# Task instructions:
a - In the guide below on writing a rough draft, list each part of the building comparison in the opening paragraph together with what it stands for.
b - Answer these questions using the guide below on writing a rough draft:
(i) Under the "funnel of research," which sources should be handled first?
(ii) According to what are the note cards sorted?
(iii) What should be labeled once the piles of cards form?

# Extract to read:
------------------------------------------------

HOW DO I WRITE MY ROUGH DRAFT?
|8.1 What Final Preparations Do I Need to Make Before Starting to Write my Rough Draft?|
|8.2 How Do I Actually Compose My Rough Draft?|
Before constructing a building a builder needs a goal, a plan, and materials. Before constructing your rough draft, you need the same things. The presentation and defense of your thesis is your goal; your outline is your plan; and your note cards are your building materials. The cement that will hold your materials together is your own thinking.
Throughout the reading and note taking stage of the research process, your notes and working outline have evolved together. Now it is time to put them into a form that will allow you to produce your rough draft.
After a certain amount of research you may begin to get the feeling that, considering the scope of your project, you have read enough sources and collected enough material. You may keep coming across references to sources that you have already worked with; you may notice that your sources are repeating the same information and that what is new or different is not really relevant to your question. This tells you that you have completed the circle and are ready to move on to the next stage of the project.
On a more practical level, the Historia clock is always ticking, and you may know you are finished taking notes when the time allotted for that task runs out. This is why it is so important to follow the "funnel of research," dealing with the most comprehensive and important sources first, and then working your way down to the more narrowly focused and less significant sources. Even if you do not get a chance to work with every possible source, you should still have time to work with all of the important sources.
At this point, the advantages of the note card system really come into play. Now you will sort your cards according to the headings and subheadings of your outline. For this you will need a fairly large flat surface. Place your outline so it's easily visible in its entirety. Read each note card and ask yourself: Where does this note card fit into my outline? Be as specific as possible in terms of subtopics. Piles of cards will begin to form under each topic and subtopic. Label the piles (but not the cards quite yet).

------------------------------------------------

# Items:
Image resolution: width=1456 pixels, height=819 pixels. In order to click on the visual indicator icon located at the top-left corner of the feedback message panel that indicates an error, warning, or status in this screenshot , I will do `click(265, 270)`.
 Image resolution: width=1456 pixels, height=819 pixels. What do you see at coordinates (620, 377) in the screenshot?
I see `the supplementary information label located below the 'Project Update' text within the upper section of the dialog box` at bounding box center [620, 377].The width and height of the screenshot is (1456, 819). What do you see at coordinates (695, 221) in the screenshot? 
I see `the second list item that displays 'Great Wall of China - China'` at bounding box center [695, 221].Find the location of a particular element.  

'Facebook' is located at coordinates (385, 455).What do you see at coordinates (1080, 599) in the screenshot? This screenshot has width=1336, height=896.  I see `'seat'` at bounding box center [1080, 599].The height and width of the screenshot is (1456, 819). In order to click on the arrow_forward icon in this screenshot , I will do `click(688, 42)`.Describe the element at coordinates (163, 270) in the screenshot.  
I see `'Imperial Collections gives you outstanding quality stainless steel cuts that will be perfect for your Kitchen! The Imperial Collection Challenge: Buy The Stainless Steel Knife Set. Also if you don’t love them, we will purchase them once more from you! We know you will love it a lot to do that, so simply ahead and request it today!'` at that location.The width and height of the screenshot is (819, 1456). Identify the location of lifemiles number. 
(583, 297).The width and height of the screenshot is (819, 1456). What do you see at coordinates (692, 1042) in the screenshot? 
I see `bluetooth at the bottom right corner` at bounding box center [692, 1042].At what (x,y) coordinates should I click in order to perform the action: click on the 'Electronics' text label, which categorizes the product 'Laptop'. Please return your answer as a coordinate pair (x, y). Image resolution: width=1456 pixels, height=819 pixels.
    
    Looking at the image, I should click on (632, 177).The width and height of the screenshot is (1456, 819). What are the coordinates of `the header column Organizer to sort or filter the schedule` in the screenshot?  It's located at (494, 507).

------------------------------------------------

# Exercise results:
a -
- Goal: the presentation and defense of your thesis
- Plan: your outline
- Building materials: your note cards
- Cement: your own thinking

b -
(i) The most comprehensive and important sources.
(ii) The headings and subheadings of your outline.
(iii) The piles, but not the cards yet.